Soybean farmers in northeast China's Heilongjiang Province have received a special premium of 1.44 million yuan (209,500 U.S. dollars) from a so-called "insurance plus futures" pilot project.
Under the pilot program, insurance companies provide price insurance for soybeans, an agricultural futures product. Farmers and agricultural enterprises buy insurance to ensure the minimum selling prices or earnings. Insurance companies perform reinsurance by buying OTC (over the counter) options from futures brokerage companies.
According to the Dalian Commodity Exchange, which operates the soybean futures trading in China, the trial implemented in Nenjiang County, one of China's largest non-genetically modified (GM) soybean plantation areas, covers 22 households with an outcome of 15,000 tonnes of soybeans this year.
The county produces 1.05 million tonnes of soybeans a year, accounting for 10 percent of the total output in China.

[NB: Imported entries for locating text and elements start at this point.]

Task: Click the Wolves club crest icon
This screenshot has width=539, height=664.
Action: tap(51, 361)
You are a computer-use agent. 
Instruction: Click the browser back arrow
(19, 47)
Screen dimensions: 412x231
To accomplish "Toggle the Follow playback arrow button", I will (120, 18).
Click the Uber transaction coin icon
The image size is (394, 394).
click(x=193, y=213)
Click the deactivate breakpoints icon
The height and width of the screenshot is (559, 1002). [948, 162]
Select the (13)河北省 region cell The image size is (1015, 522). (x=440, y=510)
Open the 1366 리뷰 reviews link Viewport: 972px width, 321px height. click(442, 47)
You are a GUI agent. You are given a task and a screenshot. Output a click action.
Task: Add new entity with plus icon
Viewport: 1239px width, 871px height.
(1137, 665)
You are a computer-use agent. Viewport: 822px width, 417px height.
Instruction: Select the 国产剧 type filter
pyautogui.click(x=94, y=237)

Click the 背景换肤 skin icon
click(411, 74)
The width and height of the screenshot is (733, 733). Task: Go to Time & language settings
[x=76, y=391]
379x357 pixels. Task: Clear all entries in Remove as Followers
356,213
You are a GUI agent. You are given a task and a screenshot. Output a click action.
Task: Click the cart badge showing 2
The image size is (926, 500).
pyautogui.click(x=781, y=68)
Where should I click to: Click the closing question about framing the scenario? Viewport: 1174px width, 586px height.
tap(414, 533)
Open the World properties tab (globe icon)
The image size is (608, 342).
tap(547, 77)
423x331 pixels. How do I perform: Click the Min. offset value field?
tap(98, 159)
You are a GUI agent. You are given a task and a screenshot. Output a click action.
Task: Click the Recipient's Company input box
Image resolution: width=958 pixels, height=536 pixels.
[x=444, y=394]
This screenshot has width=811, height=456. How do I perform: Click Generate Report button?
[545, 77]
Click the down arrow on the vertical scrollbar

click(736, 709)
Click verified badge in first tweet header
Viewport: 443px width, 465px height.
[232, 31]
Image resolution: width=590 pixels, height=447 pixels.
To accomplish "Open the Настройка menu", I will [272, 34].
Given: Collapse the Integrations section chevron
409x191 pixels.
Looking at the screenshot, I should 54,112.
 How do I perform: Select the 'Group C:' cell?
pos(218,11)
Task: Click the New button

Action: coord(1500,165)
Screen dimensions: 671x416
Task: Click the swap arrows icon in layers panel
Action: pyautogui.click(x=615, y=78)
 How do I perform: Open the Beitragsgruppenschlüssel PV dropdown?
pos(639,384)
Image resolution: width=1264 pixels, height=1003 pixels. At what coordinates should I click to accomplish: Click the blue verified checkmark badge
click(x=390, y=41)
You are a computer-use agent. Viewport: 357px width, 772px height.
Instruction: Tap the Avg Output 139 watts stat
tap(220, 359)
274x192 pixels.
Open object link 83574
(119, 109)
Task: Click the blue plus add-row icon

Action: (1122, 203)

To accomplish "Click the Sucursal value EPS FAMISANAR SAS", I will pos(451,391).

As the insurance period ended on Nov. 30, the average market price of soybeans was 3,625.46 yuan per tonne, lower than the farmers' insured price of 3,721.66 yuan per tonne. They are merited to receive an insurance compensation of 96.2 yuan per tonne or 1.44 million yuan in total.
The prices of soybean futures fluctuated widely this year. The main soybean futures contract fell to 3,255 yuan per tonne by the close of trading on Thursday, down by 22 percent compared with the price peak of the year.
China's two commodity exchanges in Dalian and Zhengzhou have introduced the "Insurance+Futures" mode in 56 pilot projects involving 678,300 tonnes of spot contracts of corn, 114,000 tonnes of soybeans, 12,200 tonnes of cotton and 45,000 tonnes of white sugar, benefitting 100,000 farmers.
The two bourses have vowed to steadily expand the financial options of agricultural products to help farmers manage price risks.